In this witty and suspenseful Los Angeles-based film, Marlowe is reluctantly hired by Moose (Mike Mazurki, SOME LIKE IT HOT, NIGHTMARE ALLEY) to find Velma Valento, former chanteuse. The private eye also seems immediately to get involved in the case of a femme fatale local woman, Mrs. Helen Grayle, as played by Claire Trevor, (STAGECOACH, KEY LARGO) whose $100,000 jade necklace has been stolen and is up for ransom. Once involved in this apparently second case, he meets Ann Grayle, Helen’s stepdaughter, as played by Anne Shirley, (STELLA DALLAS, ANNE OF GREEN GABLES). And Jules Amthor, an influential local psychiatrist, as played by Otto Kruger, SABOTEUR, HIGH NOON. The cases prove to be just one case, and it is tougher than Marlowe expected. His initially promising enquiries lead to a web of deceit feeding on bribery, perjury, murder and theft. Furthermore, no one's motivation is obvious, least of all Marlowe's.

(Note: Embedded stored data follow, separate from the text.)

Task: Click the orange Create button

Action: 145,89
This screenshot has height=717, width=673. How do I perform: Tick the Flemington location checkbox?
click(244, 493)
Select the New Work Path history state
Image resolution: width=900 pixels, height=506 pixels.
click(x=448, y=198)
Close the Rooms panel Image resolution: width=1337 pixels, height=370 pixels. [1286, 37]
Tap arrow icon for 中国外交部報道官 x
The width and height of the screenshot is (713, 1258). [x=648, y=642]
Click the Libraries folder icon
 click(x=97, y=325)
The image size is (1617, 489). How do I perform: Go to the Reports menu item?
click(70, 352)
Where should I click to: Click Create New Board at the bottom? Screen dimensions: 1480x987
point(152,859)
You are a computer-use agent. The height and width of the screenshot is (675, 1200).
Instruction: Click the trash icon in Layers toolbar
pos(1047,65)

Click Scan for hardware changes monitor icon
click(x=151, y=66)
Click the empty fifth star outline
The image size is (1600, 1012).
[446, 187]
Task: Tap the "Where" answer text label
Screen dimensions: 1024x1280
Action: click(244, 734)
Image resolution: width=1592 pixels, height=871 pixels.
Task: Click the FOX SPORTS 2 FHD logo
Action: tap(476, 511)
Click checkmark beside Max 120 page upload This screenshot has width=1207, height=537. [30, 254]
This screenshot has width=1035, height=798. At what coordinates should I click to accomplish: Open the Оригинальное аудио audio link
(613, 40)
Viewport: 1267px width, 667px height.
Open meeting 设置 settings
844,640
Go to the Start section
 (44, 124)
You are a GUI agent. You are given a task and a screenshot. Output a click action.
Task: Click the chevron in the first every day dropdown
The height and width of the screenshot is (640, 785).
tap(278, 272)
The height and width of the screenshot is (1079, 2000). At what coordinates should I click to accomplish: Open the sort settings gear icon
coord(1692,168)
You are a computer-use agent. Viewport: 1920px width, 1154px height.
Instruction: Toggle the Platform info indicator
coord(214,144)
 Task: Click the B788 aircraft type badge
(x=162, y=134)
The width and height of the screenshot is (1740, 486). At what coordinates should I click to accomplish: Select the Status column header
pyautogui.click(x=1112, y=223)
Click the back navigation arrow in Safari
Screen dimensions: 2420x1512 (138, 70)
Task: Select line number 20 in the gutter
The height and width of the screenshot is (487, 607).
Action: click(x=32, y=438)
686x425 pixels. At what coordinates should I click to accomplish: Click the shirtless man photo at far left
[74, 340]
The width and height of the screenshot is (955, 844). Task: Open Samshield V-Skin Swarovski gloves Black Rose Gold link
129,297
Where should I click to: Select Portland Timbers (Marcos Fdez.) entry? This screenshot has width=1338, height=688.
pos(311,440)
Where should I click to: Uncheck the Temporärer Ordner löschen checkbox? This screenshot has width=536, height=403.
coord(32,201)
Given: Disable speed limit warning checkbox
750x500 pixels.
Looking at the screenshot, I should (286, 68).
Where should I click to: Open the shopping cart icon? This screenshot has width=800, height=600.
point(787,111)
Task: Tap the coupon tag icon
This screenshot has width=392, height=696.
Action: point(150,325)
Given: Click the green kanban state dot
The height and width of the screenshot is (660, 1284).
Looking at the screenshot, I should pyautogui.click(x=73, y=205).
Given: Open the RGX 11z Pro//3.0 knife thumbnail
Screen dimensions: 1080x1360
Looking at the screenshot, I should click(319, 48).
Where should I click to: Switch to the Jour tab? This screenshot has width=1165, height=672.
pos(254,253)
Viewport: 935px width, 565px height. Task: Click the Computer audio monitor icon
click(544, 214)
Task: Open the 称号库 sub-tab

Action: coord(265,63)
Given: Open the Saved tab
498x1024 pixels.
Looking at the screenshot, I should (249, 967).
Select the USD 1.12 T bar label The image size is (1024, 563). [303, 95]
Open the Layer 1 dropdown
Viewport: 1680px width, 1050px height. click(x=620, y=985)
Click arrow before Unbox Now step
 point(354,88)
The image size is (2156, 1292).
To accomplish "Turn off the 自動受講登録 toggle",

Direction by Edward Dmytryk and cinematography by Harry Wild are fine, giving the film a tight, economical feel, grooming shadows, yet hinting at the powerful underlying chaos and seediness of Los Angeles. Why so many successful films noir, whether black/ white or color, are set there. The acting is fine, though I did think Shirley a bit too light weight for her role. However, Powell’s is strong: author Chandler approved of his work. Powell is able to give Marlowe a common touch plus a vulnerable cynicism: his background in romantic musicals seemed to give him access to the deep emotional range needed to play the complex and conflicted Marlowe; his cynicism, his humor, his loyalty to his code. And his resonant wit.
Nevertheless, not to take anything away from this picture, upon a re-viewing, I just couldn’t get into it. Perhaps because I have no film expertise: I’m just a person who loves movies. Perhaps because Robert Mitchum is my favorite Marlowe: I think his bruised tender toughness perfect for the role and own his two outings in it: the London-set THE BIG SLEEP, and the LA-set FAREWELL MY LOVELY. But let us give praise where praise is due.